BEGIN

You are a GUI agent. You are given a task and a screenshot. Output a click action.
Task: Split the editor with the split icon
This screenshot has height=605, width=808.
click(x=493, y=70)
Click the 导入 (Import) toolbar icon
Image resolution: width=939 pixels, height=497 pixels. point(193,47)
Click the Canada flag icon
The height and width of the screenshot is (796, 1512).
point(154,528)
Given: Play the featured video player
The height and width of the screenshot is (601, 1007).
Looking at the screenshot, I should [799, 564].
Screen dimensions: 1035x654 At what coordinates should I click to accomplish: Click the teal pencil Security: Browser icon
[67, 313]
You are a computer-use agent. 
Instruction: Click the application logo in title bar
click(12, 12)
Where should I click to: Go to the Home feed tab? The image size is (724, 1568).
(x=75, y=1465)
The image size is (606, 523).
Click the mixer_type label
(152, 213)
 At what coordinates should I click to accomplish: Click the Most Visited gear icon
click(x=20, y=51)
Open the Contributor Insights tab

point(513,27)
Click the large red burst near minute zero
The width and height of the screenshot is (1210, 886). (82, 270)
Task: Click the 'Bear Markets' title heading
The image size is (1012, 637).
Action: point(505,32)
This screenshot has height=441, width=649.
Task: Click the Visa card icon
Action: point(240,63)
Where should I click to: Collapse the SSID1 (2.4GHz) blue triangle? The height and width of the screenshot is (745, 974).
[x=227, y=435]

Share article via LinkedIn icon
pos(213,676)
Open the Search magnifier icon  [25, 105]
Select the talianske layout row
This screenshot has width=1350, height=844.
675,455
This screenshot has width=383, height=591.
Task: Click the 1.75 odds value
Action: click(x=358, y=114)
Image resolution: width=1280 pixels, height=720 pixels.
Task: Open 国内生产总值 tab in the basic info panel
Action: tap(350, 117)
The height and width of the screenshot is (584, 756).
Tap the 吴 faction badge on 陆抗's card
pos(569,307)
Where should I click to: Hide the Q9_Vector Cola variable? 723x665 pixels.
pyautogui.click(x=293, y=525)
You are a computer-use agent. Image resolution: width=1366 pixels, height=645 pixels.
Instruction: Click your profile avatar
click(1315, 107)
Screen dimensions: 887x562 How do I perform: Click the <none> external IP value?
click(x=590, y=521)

END

Assignment:
Every entry is to be returned exactly, with nothing dropped.

Task response:
You are a GUI agent. You are given a task and a screenshot. Output a click action.
Task: Split the editor with the split icon
This screenshot has height=605, width=808.
click(x=493, y=70)
Click the 导入 (Import) toolbar icon
Image resolution: width=939 pixels, height=497 pixels. point(193,47)
Click the Canada flag icon
The height and width of the screenshot is (796, 1512).
point(154,528)
Given: Play the featured video player
The height and width of the screenshot is (601, 1007).
Looking at the screenshot, I should [799, 564].
Screen dimensions: 1035x654 At what coordinates should I click to accomplish: Click the teal pencil Security: Browser icon
[67, 313]
You are a computer-use agent. 
Instruction: Click the application logo in title bar
click(12, 12)
Where should I click to: Go to the Home feed tab? The image size is (724, 1568).
(x=75, y=1465)
The image size is (606, 523).
Click the mixer_type label
(152, 213)
 At what coordinates should I click to accomplish: Click the Most Visited gear icon
click(x=20, y=51)
Open the Contributor Insights tab

point(513,27)
Click the large red burst near minute zero
The width and height of the screenshot is (1210, 886). (82, 270)
Task: Click the 'Bear Markets' title heading
The image size is (1012, 637).
Action: point(505,32)
This screenshot has height=441, width=649.
Task: Click the Visa card icon
Action: point(240,63)
Where should I click to: Collapse the SSID1 (2.4GHz) blue triangle? The height and width of the screenshot is (745, 974).
[x=227, y=435]

Share article via LinkedIn icon
pos(213,676)
Open the Search magnifier icon  [25, 105]
Select the talianske layout row
This screenshot has width=1350, height=844.
675,455
This screenshot has width=383, height=591.
Task: Click the 1.75 odds value
Action: click(x=358, y=114)
Image resolution: width=1280 pixels, height=720 pixels.
Task: Open 国内生产总值 tab in the basic info panel
Action: tap(350, 117)
The height and width of the screenshot is (584, 756).
Tap the 吴 faction badge on 陆抗's card
pos(569,307)
Where should I click to: Hide the Q9_Vector Cola variable? 723x665 pixels.
pyautogui.click(x=293, y=525)
You are a computer-use agent. Image resolution: width=1366 pixels, height=645 pixels.
Instruction: Click your profile avatar
click(1315, 107)
Screen dimensions: 887x562 How do I perform: Click the <none> external IP value?
click(x=590, y=521)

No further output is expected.